How to teach MLA/Chicago form
October 31, 2006 8:50 PM   Subscribe

I teach graduate writing and research. I'm pretty confident with the way I teach the spirit of citation (it's what we have in the humanities instead of the scientific method), but what draconian pedagogy can I use to soul-crushingly impose format dread on my unruly grad students?

They all have a copy of the MLA handbook, and most of them have a Chicago Manual of Style near to hand. Most of them use robo-reference managers like Refworks, Endnote or Citation, that can theoretically output in any format But some of my senior colleagues still complain that they receive badly formated bibs and notes. Ideally this would also support the conceptual aims of the course, but what can we do in class, and what resources can I direct them to, to improve their pains-taking in producing formal research papers?
posted by Mngo to Education (21 answers total) 2 users marked this as a favorite
 
OWL at Purdue. I use APA, but they also have MLA. No Chicago or Turabian, it looks like. But I like to direct students there because it is a nice, live, and frequently updated source.
posted by oflinkey at 9:08 PM on October 31, 2006


Best answer: Probably the most important thing you can do is explicitly mention your senior colleagues' complaint. Any grad student I know would take that as an invitation to intense, borderline paranoid self-doubt and compulsory rechecking of citations.

Seriously, if you're sure that these senior colleagues are reacting to genuinely bad formatting problems (rather than overreacting to minor variances), I'd pass that on explicitly and then devote a few minutes to some kind of exercise about citation styles. Either bring in a stack of books and have everyone work out the references together (the easy way) or have students bring in recent work and check each other's papers for errors (the competitive way).

Stored items:
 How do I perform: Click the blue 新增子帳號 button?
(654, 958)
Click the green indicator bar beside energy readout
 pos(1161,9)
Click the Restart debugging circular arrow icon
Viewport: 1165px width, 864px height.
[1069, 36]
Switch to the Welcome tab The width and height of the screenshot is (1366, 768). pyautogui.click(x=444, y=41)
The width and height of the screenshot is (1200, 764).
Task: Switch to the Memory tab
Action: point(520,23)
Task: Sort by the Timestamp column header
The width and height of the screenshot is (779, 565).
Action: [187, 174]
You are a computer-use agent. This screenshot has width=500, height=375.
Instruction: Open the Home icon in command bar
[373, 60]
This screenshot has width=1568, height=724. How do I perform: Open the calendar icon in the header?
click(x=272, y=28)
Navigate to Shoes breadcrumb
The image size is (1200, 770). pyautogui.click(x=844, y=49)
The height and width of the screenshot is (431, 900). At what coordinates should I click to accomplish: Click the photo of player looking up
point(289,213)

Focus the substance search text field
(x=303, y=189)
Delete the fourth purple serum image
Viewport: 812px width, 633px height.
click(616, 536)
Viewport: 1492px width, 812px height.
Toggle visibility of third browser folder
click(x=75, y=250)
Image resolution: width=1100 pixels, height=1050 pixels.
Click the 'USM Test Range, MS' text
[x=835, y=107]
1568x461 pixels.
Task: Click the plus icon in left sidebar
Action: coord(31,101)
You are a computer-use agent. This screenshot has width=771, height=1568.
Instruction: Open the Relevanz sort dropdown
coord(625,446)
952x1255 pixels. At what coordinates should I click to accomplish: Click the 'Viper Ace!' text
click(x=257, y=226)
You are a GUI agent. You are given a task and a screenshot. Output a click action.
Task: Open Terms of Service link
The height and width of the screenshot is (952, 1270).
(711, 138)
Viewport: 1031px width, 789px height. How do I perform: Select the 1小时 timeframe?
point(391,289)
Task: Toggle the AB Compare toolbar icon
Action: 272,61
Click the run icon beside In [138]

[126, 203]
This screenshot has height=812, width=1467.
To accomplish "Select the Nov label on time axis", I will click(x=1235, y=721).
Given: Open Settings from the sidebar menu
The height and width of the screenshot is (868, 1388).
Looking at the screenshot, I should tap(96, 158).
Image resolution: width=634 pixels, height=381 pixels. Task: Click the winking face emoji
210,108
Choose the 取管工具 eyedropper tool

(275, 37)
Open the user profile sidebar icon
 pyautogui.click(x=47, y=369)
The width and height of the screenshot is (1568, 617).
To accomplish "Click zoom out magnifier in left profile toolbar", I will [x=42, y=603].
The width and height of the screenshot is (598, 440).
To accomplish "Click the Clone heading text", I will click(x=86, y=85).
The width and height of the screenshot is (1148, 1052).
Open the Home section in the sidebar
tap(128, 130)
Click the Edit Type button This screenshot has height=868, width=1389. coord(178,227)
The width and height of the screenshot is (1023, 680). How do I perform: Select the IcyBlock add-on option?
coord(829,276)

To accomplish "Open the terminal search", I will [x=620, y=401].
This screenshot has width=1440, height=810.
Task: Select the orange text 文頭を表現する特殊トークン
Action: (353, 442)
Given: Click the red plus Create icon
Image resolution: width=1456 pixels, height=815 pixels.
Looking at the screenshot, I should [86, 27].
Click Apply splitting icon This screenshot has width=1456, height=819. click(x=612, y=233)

Task 1:
From the citation-format thread, copy the passage from "Best answer: Probably" up to and including "rechecking of citations.".
Task 2:
Do these statements agree with the citation-format thread? Answer yes or no for each, quoting the deciding words.
(a) Every student in the course has a copy of the MLA handbook.
(b) OWL at Purdue covers Chicago style.
(c) The best answer calls bringing in a stack of books the competitive way.
Task 3:
Answer these questions on the citation-format thread:
(a) Which reference managers are named?
(b) When did oflinkey post?
(c) How many answers does the thread have in total?
The records are separate material and are not part of the text above.

Answer 1:
Best answer: Probably the most important thing you can do is explicitly mention your senior colleagues' complaint. Any grad student I know would take that as an invitation to intense, borderline paranoid self-doubt and compulsory rechecking of citations.

Answer 2:
(a) Yes: "They all have a copy of the MLA handbook"
(b) No: "No Chicago or Turabian, it looks like."
(c) No: "Either bring in a stack of books and have everyone work out the references together (the easy way)"

Answer 3:
(a) Refworks, Endnote and Citation
(b) 9:08 PM on October 31, 2006
(c) 21